The number of layers of width 1 in the symmetric representation of sigma(n) is given in A250068.

The number of subparts in the first layer of the symmetric representation of sigma(n) is equal to A237271(n).

We can find the symmetric representation of sigma(n) as the terraces at the n-th level (starting from the top) of the stepped pyramid described in A245092.

(All above comments are essentially the same as the comments dated Nov 05 2016 at the old version of A275601, which was the same as A001227).

The sum of row n equals the number of subparts in the symmetric representation of sigma(n).

Conjecture:

The number of subparts in the symmetric representation of sigma(n) equals A001227(n), the number of odd divisors of n.

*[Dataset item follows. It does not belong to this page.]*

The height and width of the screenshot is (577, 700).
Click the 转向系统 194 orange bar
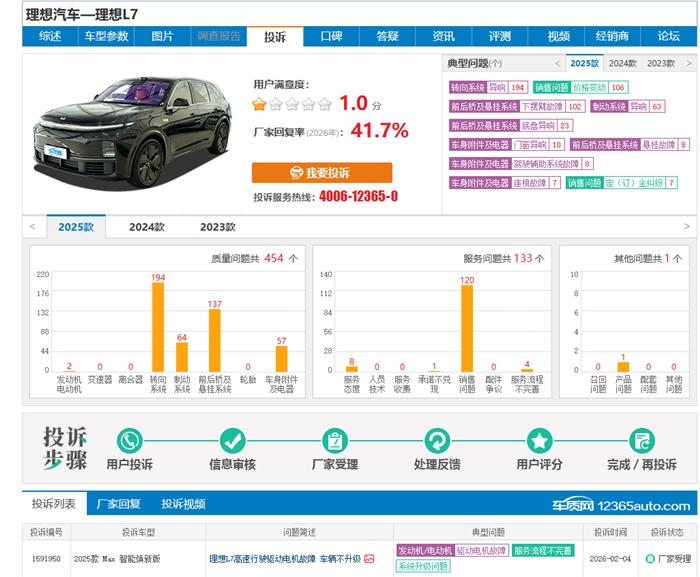(158, 327)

From Hartmut F. W. Hoft, Dec 16 2016: (Start)

Proof:

Each row of the irregular triangle of A262045 can be interpreted as a step function of step sizes 1, 0, and -1. The numbers in row n are the widths of the segments in the parts of the symmetric representation of sigma(n). Each new subpart in a segment (in the left half) of row n starts at the same odd index that represents an odd divisor d of n in the irregular triangle of A237048. Either a subpart ends at an even index e, representing a second odd divisor, which satisfies d * e = oddpart(n), and thus the entire subpart is duplicated in the symmetric portion of the representation, or a subpart runs through the center and continues contiguously into the right half of the symmetric portion of the representation. In other words, the number of subparts in row n equals the number of odd divisors of n, i.e., the conjecture is true. (End)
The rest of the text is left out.